J’ai beaucoup aimé ce premier polar de Leighton Gage (unique roman à avoir été traduit en France pour le moment). L’histoire est complexe (mais pas trop), soutenue, réaliste et vraiment prenante. De nouveaux éléments (informations, coups de théâtre, morts, révélations…) arrivent constamment et ne laissent aucun temps mort au lecteur. On avance à tâtons  dans les suppositions. La terreur (crime, drogue et corruption) qui règne dans le pays est terriblement bien retranscris.
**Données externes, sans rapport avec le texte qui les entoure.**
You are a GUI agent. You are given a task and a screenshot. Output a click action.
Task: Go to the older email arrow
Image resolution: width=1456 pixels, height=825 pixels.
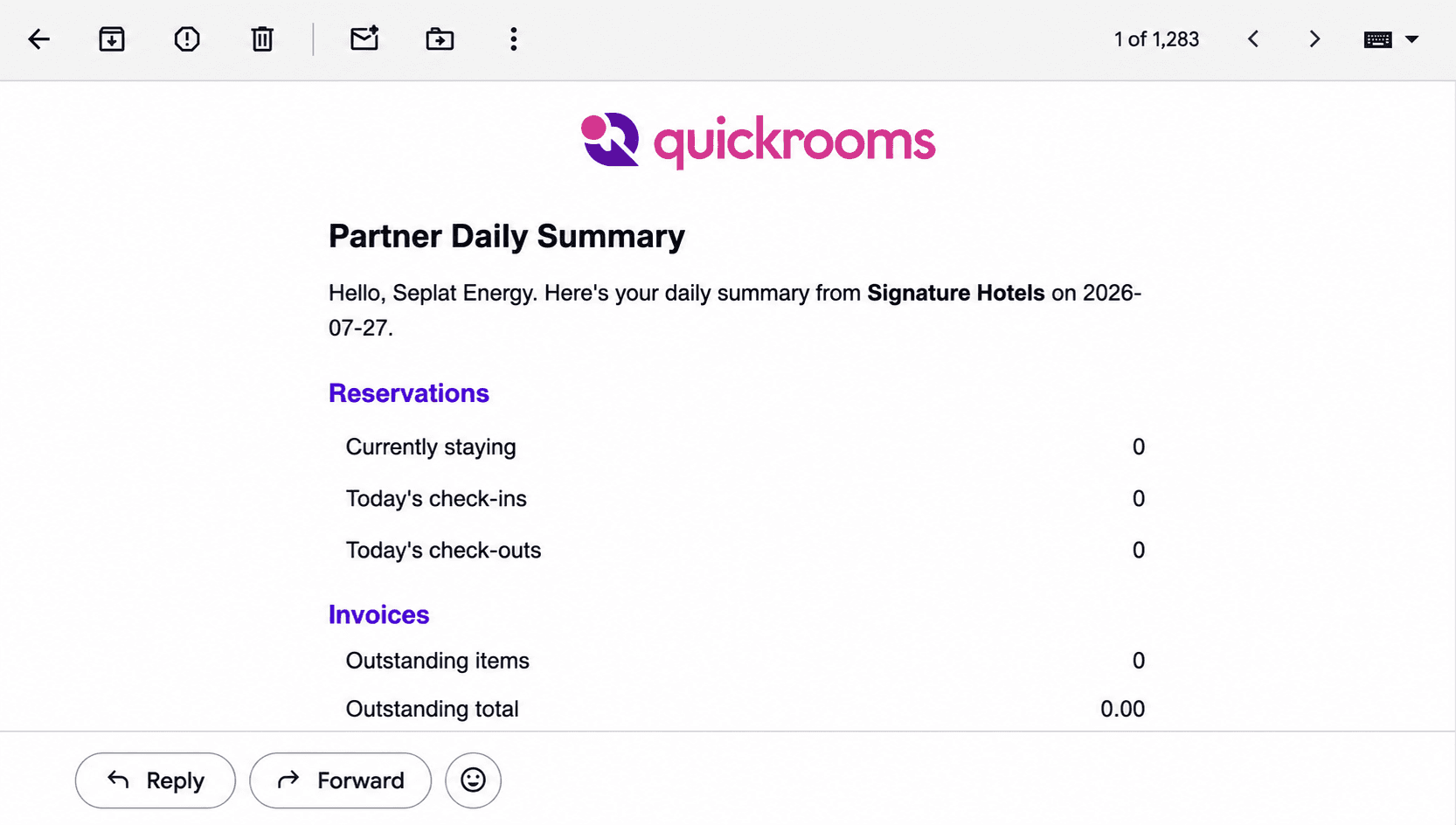coord(1314,39)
L’intrigue trouve aisément tout ce qu’il faut dans le contexte sociopolitique du pays pour nourrir efficacement l’enquête policière. Les voyous sont nombreux et de la pire espèce, alors on n’a finalement que l’embarras du choix pour trouver un coupable. Mais le pourquoi est omniprésent et le besoin de comprendre également.

 

Le style de l’auteur est sans concession (comme son protagoniste), vif et sans descriptions étouffantes. Avec cette première enquête, il met en place un personnage important récurrent dans ses romans suivants : l’enquêteur  Mario Silva. C’est un homme qui vit avec le poids d’une histoire familiale difficile et des blessures très profondes. Son passé a contribué à faire de lui un homme intègre, qui tente aujourd’hui de faire au mieux pour faire respecter la justice. Il semble froid mais sa vie, décrite en parallèle de l’intrigue policière, permet de mieux cerner sa personnalité et crée un vif attachement. Son histoire illustre l’actualité et le contexte post dictature semés d’injustices et de violence, et appuie l’ambiance malsaine et poisseuse du roman.

 

Je recommande vivement ce roman policier sur fond de contexte historique riche (et méconnue), très bien ficelé et dynamique. Loin du Brésil de la coupe du monde de football, Le sang des maudits apporte un autre regard sur le pays en embarquant le lecteur dans une sombre histoire qui ne semble se résoudre que par la violence.